Some are more popular than others. The most prevalent orientations are hegemonists, globalizers and progressive internationalists; the most infrequent orientations are missionaries, narrow realists and disengagers.

“The findings suggests that there has been even greater diversity in the foreign policy orientations of elites in the wake of the collapse of Soviet Communism and East-West tensions. With the observation of nine orientations, elites have developed more politically and ideologically urbane foreign policy beliefs,” Mr. Dolan observed.

Such a card

Consider buying some baseball cards. Upper Deck — a maker and purveyor of sports memorabilia — has randomly tucked two special political cards into a $5 pack to be released to the public Monday. Officially, the cards are “PP-15 (Palin) and PP-16 (Biden), according to company marketing director Kerri Stockholm.

Sen. Joseph R. Biden Jr. is depicted as longtime Washington Senators pitcher Walter Johnson. Gov. Sarah Palin is shown rounding the bases near the White House atop a dogsled and sporting a tiara. For more information, visit www.upperdeck.com or call 800/551-8220.

Days of yore

On this day 71 years ago, President Franklin D. Roosevelt called for a “quarantine” of aggressor nations. “If civilization is to survive, the principles of the Prince of Peace must be restored,” he told an audience in Chicago.

Ten years later - Oct. 5, 1947 - President Harry S. Truman held the first televised presidential address from the White House, calling on Americans to conserve food for postwar Europe.

And who could forget this exchange in a debate between two vice-presidential contenders, which took place in Omaha exactly 20 years ago?

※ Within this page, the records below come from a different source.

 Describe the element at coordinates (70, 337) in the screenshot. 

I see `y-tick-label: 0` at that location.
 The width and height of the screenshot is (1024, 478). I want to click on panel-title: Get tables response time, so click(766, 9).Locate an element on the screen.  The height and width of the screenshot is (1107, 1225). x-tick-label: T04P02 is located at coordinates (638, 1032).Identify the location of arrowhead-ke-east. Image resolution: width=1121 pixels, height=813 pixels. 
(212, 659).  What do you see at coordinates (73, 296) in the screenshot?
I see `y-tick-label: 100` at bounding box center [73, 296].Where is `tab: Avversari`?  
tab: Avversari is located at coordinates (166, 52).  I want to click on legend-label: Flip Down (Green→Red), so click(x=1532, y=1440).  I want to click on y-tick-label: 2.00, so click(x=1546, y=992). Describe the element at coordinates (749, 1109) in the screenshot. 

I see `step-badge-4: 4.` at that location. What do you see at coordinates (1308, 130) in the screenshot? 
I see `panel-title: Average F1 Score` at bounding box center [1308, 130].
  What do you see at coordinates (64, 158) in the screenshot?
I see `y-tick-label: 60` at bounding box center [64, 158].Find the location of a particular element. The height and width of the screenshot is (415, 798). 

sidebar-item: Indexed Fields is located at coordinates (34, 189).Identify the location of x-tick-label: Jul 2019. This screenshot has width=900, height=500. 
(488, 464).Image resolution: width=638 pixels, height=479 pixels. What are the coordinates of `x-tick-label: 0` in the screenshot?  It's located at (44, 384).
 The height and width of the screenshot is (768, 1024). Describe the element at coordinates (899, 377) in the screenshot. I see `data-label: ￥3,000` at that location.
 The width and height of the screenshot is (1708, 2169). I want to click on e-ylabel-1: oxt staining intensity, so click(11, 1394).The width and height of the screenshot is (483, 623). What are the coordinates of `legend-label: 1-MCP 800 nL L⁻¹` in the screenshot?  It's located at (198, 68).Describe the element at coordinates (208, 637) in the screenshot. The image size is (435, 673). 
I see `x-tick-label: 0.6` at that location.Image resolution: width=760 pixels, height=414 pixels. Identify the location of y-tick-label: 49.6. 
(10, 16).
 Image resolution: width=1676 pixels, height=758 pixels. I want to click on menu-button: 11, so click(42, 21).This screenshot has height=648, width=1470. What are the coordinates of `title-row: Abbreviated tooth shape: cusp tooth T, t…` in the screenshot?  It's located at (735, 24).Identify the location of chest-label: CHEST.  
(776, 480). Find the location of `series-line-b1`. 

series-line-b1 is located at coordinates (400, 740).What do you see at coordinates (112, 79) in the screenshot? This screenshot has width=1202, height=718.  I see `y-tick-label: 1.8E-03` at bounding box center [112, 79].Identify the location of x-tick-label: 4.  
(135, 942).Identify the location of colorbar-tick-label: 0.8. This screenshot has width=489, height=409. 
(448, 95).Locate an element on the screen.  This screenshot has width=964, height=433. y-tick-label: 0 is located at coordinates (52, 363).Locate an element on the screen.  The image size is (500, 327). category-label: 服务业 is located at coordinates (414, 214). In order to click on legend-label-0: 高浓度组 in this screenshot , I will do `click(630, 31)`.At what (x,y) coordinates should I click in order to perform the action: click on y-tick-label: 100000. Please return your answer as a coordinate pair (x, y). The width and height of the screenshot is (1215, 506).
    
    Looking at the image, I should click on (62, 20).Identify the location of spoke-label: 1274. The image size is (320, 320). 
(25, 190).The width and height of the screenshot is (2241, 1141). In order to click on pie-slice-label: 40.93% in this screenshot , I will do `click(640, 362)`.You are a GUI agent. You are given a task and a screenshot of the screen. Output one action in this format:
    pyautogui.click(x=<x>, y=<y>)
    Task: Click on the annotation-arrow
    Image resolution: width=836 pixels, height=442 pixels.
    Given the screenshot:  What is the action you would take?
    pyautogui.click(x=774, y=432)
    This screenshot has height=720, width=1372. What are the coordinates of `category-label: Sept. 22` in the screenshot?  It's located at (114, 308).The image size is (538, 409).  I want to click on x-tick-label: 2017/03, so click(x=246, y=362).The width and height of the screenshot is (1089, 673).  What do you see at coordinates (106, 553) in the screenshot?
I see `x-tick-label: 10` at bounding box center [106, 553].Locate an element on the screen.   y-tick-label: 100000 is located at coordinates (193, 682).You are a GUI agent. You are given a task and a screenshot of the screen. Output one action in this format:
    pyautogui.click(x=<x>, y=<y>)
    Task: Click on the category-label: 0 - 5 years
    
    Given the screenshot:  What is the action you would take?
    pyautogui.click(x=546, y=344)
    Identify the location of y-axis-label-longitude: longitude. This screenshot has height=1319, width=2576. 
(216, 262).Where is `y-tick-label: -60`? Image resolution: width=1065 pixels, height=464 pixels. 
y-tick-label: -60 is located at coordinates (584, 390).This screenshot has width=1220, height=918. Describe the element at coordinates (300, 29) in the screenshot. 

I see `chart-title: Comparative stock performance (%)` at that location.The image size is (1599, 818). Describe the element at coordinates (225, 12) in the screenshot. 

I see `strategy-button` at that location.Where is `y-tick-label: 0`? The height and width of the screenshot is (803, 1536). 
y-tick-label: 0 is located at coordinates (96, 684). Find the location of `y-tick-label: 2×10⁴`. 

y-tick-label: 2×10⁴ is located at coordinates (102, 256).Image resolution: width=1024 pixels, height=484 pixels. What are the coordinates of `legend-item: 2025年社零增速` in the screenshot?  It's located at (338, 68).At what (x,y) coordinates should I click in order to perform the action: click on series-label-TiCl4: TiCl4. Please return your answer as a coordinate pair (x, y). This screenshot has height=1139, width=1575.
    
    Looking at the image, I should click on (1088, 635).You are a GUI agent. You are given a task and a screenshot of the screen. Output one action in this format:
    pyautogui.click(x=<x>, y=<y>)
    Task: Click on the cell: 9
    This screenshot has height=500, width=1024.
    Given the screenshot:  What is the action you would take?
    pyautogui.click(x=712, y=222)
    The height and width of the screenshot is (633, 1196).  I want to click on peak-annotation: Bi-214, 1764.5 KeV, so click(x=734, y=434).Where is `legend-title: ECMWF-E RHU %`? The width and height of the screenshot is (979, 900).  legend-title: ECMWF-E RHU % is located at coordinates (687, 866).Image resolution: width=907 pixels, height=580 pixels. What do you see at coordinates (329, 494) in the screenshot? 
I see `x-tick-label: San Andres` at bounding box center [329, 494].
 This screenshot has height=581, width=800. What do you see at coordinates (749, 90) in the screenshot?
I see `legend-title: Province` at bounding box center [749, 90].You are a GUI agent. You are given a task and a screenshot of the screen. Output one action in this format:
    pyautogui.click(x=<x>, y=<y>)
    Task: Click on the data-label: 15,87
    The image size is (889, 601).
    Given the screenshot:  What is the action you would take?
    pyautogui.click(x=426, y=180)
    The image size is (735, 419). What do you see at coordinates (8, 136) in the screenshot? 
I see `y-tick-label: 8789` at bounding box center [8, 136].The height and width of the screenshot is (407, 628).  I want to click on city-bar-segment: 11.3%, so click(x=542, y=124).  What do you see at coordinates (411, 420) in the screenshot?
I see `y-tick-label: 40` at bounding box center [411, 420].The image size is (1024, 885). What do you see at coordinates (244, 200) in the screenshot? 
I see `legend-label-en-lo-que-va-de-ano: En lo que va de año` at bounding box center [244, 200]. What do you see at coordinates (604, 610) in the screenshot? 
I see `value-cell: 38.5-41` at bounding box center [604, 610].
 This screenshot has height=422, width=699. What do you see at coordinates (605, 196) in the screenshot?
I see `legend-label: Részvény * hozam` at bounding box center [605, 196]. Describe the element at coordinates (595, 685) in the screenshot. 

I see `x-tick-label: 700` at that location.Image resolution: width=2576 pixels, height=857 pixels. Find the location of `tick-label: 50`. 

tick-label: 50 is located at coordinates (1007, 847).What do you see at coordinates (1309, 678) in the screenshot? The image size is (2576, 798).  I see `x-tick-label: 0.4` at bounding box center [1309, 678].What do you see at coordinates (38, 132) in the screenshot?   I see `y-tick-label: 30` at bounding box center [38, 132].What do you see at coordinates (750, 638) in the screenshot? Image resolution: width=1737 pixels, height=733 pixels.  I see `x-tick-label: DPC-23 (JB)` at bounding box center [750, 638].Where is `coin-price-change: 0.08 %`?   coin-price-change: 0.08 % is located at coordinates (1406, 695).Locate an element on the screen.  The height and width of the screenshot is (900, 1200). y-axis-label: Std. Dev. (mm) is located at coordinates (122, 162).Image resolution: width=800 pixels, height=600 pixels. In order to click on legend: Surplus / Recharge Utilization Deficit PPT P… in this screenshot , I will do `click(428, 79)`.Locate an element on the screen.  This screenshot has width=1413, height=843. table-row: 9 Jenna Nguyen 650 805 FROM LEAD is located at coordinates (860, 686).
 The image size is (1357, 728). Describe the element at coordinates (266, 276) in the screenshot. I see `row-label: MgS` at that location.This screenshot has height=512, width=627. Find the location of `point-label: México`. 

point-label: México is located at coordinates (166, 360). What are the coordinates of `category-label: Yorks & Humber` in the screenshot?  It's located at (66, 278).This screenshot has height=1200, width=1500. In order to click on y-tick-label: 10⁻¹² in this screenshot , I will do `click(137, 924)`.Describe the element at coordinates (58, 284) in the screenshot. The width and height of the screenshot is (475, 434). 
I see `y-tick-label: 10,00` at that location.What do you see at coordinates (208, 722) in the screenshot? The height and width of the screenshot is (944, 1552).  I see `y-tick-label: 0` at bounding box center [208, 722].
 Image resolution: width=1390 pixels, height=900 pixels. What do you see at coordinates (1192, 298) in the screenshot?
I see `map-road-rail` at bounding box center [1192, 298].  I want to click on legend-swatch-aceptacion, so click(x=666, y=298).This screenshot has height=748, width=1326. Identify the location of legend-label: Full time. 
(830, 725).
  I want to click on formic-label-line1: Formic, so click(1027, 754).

Sen. Dan Quayle: I have far more experience than many others that sought the office of vice president of this country. I have as much experience in the Congress as Jack Kennedy did when he sought the presidency. I will be prepared to deal with the people in the Bush administration, if that unfortunate event would ever occur.

Sen. Lloyd Bentsen: Senator, I served with Jack Kennedy. I knew Jack Kennedy. Jack Kennedy was a friend of mine. Senator, you’re no Jack Kennedy.

Mr. Quayle: That was really uncalled for, senator.

See a video clip of the moment at www.youtube.com/watch?v=R_85K_ayRIU.

Quotes of note

“John McCain’s actions are not bipartisan. They are bipolar.” - White House hopeful Bob Barr.

“Politics is combat. And the press are a form of referees.” - Project for Excellence in Journalism director Tom Rosenstiel, to National Journal.

“They’re digging and digging for the bad side, yeah. And there is no real bad side. They’re fabricating a lot of things, which I don’t want to go into.” - Chuck Heath, father of Alaska Gov. Sarah Palin, to CBS.

“Pioneers, beauty queens, and unruly women.” - The sole designations for female politicians in the press, according to Colorado State University communications professor Karrin Vasby Anderson.

By the numbers

62 percent of voters think American society is generally fair and decent.

44 percent say the nation’s best days are still to come.

41 percent believe they have come and gone.

15 percent are not sure.

40 percent say our allies should do “as America wishes,” 34 percent disagree.

72 percent say immigrants who come to America should adopt the culture.

14 percent say immigrants should retain their home country’s culture.